Julián Castro and the Democrats’ Looming 75-Percent Solution

Could President Obama’s share of the Hispanic/Latino vote – as high as 75 percent according to some polls – be bumped any higher after Mitt Romney selected Paul Ryan as his running mate?  Seems unlikely, but the possibility of freezing HispanicLatino support at that stratospheric number alone should make the mouths of Democratic strategists water.  Think of it: Romney, clinging to the anti-HispanicLatino message that he embraced during the primary campaign, puts on the ticket a representative of the tea party – comprised of the most vociferous anti-HispanicLatino Republicans.

If Romney’s campaign already was taking a shellacking nationally – his unfavorable rating among all voters is at an unheard of 49 percent for a challenger to an incumbent President – then among HispanicLatinos Romney has tanked.  That sound you hear should be Chicago going in for the kill to seal the election. 

 

Giving HispanicLatinos not even a superficial reason – like selecting Marco Rubio – to attract support, Romney’s campaign peaked weeks ago in HispanicLatino households.  Romney and the Republican Party evidently have decided to forego the nation’s new demography.  Now even traditionally Republican Cuban American voters, the oldest of HispanicLatino households and most of whom depend directly on Medicare, have reason to worry about Romney.  Florida, already in danger, is now in serious peril.  An effort to penetrate those households with that message now is imperative.  And add to it that Ryan basically voted against the embargo of Cuba.

My lingering suspicion is that Republican strategists will attempt to counterbalance the Democratic advantage by unleashing their Superpacs to drive anti-HispanicLatino messages to increase the non-HispanicLatino vote in selected states – accompanied by harsh voter suppression programs.  But before that, of course, they will trundle out Brian Sandoval and Susana Martínez of Nevada and New Mexico, respectively, and Rubio himself and Ted Cruz of Texas at their national convention in Tampa to project a patina of inclusion.  They will try to market an image rather than peddle a message hard to sell.  After all, as much as 62 percent of the budget cuts proposed by Ryan would hit lower-income households while giving hundreds of billions of dollars of tax cuts to the already wealthy.  After the convention, Sandoval-Martinez-Rubio-Cruz will campaign not so much among HispanicLatinos as work in pivotal states to convince non-HispanicLatino moderate voters that the Romney-Ryan ticket, anchored by Ryan’s radical budget, is not extreme.

Democrats will follow the Republicans and convene in North Carolina, where keynote speaker San Antonio Mayor Julián Castro can pierce through the Republican veneer but, more important, immediately press his party’s edge among HispanicLatinos.  The thrust of Castro’s speech most likely will include language to try to convince all Americans that this is not the time to return to failed policies.  But speaking to HispanicLatinos in between the lines, Castro should use his time to rally them to battle, doing so within the promise of what they represent for the future of the country.

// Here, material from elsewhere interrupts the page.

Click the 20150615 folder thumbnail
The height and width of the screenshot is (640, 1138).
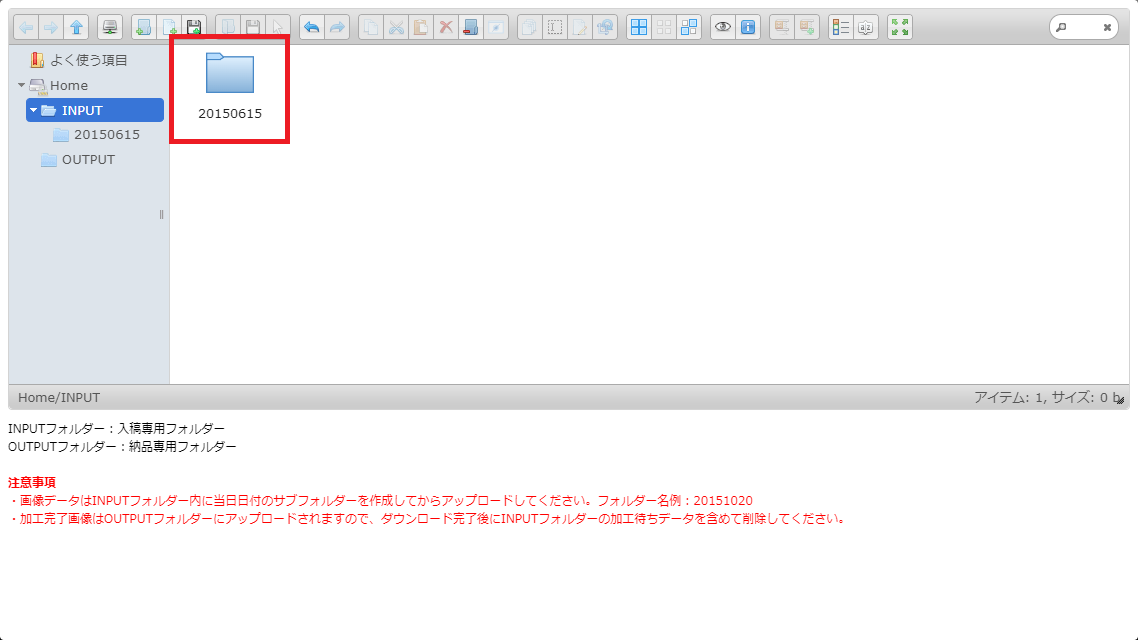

Ryan and the tea party avow they are trying to save the nation with their zealous ideas. Castro can attest that Democrats will do the same with real, loyal and hard-working people.  Castro’s positive message can contrast sharply and directly with the negativism that underlies a Republican platform that will be clothed in soaring expressions defending individual liberty and freedom while quashing the middle class and minorities.

Not needing to invoke an immigrant past, Castro should build a case for all Americans to involve themselves in the governance of the country at a defining juncture in history.  And he should exhort HispanicLatinos – by exhorting all Americans – to engage in this election as never before.  HispanicLatinos at heart are not tea partiers, whose fundamentalist anger seems rooted in individual fear of personal loss.  Rather, HispanicLatinos are formed by a sense of community that Castro should move to arouse and inspire so that efforts to organize them as voters in the coming weeks can meet with more success than in the past.  Castro’s speech is the very coalface of the campaign.

By laying out the historic moment at which Americans and the HispanicLatino population have arrived together, Castro could provide HispanicLatinos with a precise, invigorating sense of who they are and what they can be.  Ryan in his maiden speech as a candidate for vice president declared that Democrats “are more worried about their next election than they are about the next generation.”  Castro physically refutes that argument, yet his words must supplement his youthful appearance not through a personal speech about his own life but rather by demonstrating how his generation will make America safe and greater.  He does not have to say he is educated, etc.  That will be obvious enough.  He needs to take the speech to a level of effectiveness that works to allay the unease of a nation anxious about the future.

Sandoval-Martínez-Rubio-Cruz in Tampa will talk as if HispanicLatinos as a group have attained the same economic and educational standing of most Americans and as if HispanicLatinos enjoy the same access to healthcare.  The vast majority of HispanicLatinos knows better.  And if they hear the Democratic argument put in a way that no one ever has on so prominent a stage, they will respond – with perhaps as much as 75 percent of their vote – or more.

And so might the rest of the nation.